Il ne m’était pas possible de terminer cette sélection de parfums construits autour de la note de ciste sans évoquer le très beau « Labdanum 18 » créé en 2006 par Maurice Roucel pour Le Labo et que je sens à chaque fois que j’en ai l’occasion. C’est un cuir de Russie entre mousse de chêne et bois de boulot renforcé par des notes animales de castoreum, de civette et de muscs synthétiques, arrondis par la vanille et rendu un peu sombre par le patchouli et diverses résines et baumes. Le ciste, présent dès l’ouverture, confère à ce parfum linéaire, construit comme une réinterprétation des parfums très opulents des années 20. « Labdanum 18 » est vraiment l’illustration parfaite de l’univers olfactif du parfumeur.
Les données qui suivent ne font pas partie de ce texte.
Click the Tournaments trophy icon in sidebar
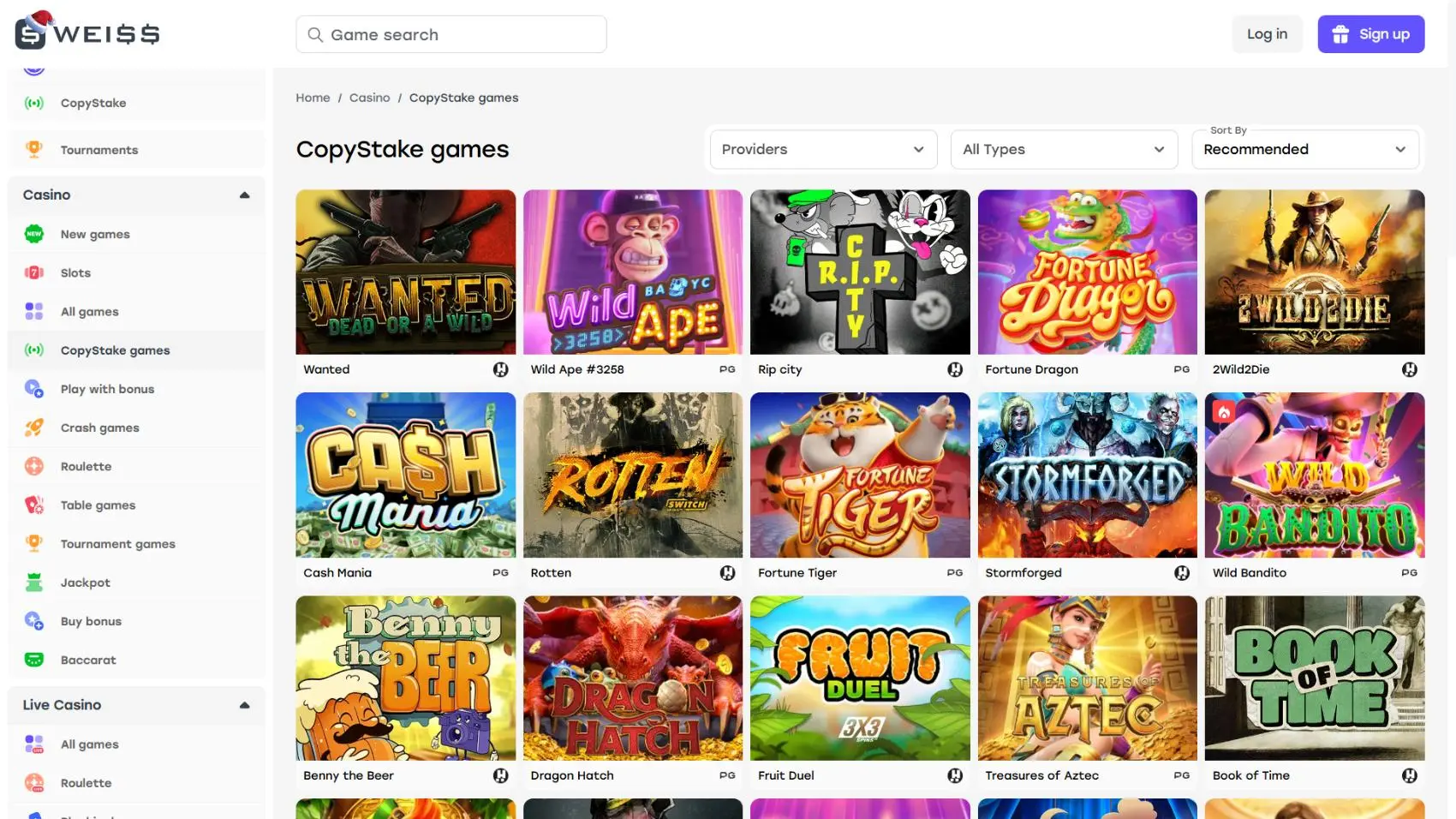 34,150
Maurice Roucel aime les notes animales, il aime le cuir et la vanille. Pour lui, un parfum n’est jamais « too much » et c’est encore le cas ici. Il est incroyablement opulent, imposant et terriblement efficace. Comme ça, il ne ferait pas envie mais il est tellement facetté qu’il surprend par une contradiction. Il est assez linéaire et on se prend toutes les notes dans le nez d’un coup mais il reste facetté et élégant. Il est très Maurice Roucel. Je retrouve sa patte si particulière et, si je ne pourrais pas le porter, j’aime vraiment le sentir et le re-sentir quand j’en ai l’occasion. « Labdanum 18 » est un parfum cuiré ciste pour celles et ceux qui n’ont, passez-moi l’expression, pas froid aux yeux. C’est une merveille mais j’ai du mal à me l’approprier. Je ne pourrais pas l’expliquer.
C’est une matière première qui ouvre vraiment beaucoup de possibilités. Qu’il fasse ressortir celles auxquelles il est associé ou qu’il trône en majeur, le ciste, le ciste labdanum, est un ingrédient qui, bien souvent participe à la beauté d’une création. Je me rends compte qu’il a tellement de facettes qu’il permet une infinité de nuances. Je suis content d’avoir étudié le sujet car je ne verrai plus mes parfums de la même manière aujourd’hui. Je me demanderai souvent s’ils n’en contiennent pas, sous formes de traces ou d’overdose lorsque je les sentirai évoluer sur ma peau.